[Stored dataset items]

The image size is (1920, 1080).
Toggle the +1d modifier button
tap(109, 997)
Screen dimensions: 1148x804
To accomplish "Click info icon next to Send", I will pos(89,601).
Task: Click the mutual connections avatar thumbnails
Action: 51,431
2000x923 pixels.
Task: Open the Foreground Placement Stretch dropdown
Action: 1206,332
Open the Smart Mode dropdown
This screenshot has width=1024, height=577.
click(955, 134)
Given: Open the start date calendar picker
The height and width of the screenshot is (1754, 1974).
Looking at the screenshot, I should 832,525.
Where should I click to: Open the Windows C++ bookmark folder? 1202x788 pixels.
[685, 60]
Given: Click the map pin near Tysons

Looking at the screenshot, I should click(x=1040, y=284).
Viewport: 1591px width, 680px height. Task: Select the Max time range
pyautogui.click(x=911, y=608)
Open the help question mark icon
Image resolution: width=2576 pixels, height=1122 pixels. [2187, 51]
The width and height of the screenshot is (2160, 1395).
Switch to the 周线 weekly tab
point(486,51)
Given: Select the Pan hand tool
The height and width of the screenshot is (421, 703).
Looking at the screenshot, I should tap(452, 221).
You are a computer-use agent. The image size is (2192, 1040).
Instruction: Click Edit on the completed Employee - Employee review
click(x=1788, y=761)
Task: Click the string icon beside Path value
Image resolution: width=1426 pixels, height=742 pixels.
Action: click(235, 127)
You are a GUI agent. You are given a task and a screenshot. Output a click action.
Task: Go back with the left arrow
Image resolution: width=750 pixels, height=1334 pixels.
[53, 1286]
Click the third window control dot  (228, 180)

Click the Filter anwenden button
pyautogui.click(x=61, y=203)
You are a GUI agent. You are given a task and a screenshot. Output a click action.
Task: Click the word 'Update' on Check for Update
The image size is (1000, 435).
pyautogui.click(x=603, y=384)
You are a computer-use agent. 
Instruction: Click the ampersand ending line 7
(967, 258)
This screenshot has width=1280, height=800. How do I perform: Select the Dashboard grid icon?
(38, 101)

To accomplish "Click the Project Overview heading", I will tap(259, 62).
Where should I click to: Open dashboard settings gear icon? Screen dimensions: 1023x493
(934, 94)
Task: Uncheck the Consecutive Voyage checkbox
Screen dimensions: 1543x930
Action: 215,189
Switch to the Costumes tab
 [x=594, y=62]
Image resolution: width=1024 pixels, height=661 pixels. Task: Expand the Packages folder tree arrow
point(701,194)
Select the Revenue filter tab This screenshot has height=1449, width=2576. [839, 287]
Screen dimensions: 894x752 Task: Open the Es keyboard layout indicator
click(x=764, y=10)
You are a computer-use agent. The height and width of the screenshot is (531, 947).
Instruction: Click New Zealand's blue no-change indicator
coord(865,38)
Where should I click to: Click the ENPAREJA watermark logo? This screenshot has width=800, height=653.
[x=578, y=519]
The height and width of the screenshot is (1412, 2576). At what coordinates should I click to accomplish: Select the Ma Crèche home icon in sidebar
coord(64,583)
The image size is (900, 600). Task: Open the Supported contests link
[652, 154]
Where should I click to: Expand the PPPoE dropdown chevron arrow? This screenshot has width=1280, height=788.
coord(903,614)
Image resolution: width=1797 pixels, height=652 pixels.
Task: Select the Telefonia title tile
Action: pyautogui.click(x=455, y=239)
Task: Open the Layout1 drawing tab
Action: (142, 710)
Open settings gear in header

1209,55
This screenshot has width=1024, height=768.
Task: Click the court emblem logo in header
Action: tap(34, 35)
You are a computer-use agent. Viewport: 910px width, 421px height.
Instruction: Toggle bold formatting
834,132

◆ **Stated problem**
Pull out every line in the records above that contains the string "Toggle". Case counts.

◆ **The output**
Toggle the +1d modifier button
Instruction: Toggle bold formatting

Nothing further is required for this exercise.